Unremarkable Augmentation in Busy Practitioners’ Surrounding: Exploring Peripheral Interaction with Teachers and Nurses
Pengcheng An, Saskia Bakker, Miguel Cabral Guerra, Jesper van Bentum, Berry Eggen
When practitioners are in the midst of their busy day-to-day work—such as teachers facilitating learners in the classroom or nurses caring for patients in the hospital—they face complex social or material environments and intensive, intertwined activities. Yet unprecedentedly, these practitioners also need to incorporate technologies, as increasingly necessary supports, in their surroundings. A challenge thereby concerns practitioners’ limited attention: current human-technology interfaces usually demand users’ focus of attention, whereas interacting with digital devices is often neither the only nor the central task in practitioners’ ongoing activities.
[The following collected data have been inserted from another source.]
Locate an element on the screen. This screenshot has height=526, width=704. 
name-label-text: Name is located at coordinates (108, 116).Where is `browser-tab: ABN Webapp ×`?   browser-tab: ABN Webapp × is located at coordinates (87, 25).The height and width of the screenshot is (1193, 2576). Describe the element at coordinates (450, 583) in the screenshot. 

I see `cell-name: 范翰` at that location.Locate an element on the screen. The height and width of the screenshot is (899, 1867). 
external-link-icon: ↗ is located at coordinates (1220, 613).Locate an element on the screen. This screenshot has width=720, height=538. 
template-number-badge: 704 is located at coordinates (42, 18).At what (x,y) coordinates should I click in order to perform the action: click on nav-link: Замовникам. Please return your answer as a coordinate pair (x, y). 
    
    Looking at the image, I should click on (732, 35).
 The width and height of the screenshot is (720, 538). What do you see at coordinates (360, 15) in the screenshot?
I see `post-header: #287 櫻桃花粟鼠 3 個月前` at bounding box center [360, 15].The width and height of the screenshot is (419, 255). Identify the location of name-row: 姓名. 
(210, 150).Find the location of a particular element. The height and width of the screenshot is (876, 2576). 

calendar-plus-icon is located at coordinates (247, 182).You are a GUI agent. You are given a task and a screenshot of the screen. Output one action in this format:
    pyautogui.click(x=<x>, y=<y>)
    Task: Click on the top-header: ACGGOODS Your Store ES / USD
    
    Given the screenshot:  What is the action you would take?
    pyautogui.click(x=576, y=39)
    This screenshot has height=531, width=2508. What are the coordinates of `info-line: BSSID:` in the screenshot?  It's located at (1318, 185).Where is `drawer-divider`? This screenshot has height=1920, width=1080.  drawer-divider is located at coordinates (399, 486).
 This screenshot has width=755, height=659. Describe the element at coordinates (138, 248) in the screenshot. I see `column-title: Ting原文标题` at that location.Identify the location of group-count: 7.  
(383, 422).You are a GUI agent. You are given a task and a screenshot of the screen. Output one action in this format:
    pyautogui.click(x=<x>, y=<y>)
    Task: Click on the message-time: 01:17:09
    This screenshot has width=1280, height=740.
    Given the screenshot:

This work explores the design of peripheral interaction to understand how surrounding technologies could leverage the periphery of human attention to tacitly augment practitioners’ daily routines. Via a series of field explorations with school teachers and NICU nurses, we illustrate how peripheral interaction designs could seamlessly enrich the practitioners’ action repertoire (readily available actions) or enhance their reflection-in-action (sensemaking of the unfolding situation) without interfering with their ongoing routines. From these cases, we extract two relevant design properties to inform future practice: i.e., the designed interaction being subsidiary to the main practice and open to practical knowing. Six considerations are provided to help designers to achieve these properties in practice.